======== The records

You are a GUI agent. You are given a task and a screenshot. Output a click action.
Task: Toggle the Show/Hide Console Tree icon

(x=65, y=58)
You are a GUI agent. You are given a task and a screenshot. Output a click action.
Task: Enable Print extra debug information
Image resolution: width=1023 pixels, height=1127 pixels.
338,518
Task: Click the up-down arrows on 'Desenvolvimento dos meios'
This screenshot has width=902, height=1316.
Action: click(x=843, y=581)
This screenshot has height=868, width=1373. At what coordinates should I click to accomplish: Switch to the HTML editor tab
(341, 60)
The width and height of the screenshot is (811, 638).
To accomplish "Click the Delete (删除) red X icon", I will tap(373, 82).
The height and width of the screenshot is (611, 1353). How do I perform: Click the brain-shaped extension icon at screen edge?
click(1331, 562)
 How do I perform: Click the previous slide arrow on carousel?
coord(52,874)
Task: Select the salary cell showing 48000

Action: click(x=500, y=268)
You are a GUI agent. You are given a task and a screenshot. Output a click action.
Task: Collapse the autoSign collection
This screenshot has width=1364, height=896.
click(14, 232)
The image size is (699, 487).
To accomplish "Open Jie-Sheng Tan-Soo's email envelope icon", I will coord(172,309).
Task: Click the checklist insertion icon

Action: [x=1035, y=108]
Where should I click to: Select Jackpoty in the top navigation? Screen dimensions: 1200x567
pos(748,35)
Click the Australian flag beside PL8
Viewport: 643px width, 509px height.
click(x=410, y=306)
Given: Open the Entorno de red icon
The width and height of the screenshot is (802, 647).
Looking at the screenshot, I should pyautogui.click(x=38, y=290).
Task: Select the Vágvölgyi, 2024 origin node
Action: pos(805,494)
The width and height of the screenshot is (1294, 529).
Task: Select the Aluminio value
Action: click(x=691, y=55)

================

* Exercise requirements
Can you give the lines above as a numbered list, starting at the line with "Where should I" and running through the end of the records, with blank lines left out?

* The completed task
1. Where should I click to: Select Jackpoty in the top navigation? Screen dimensions: 1200x567
2. pos(748,35)
3. Click the Australian flag beside PL8
4. Viewport: 643px width, 509px height.
5. click(x=410, y=306)
6. Given: Open the Entorno de red icon
7. The width and height of the screenshot is (802, 647).
8. Looking at the screenshot, I should pyautogui.click(x=38, y=290).
9. Task: Select the Vágvölgyi, 2024 origin node
10. Action: pos(805,494)
11. The width and height of the screenshot is (1294, 529).
12. Task: Select the Aluminio value
13. Action: click(x=691, y=55)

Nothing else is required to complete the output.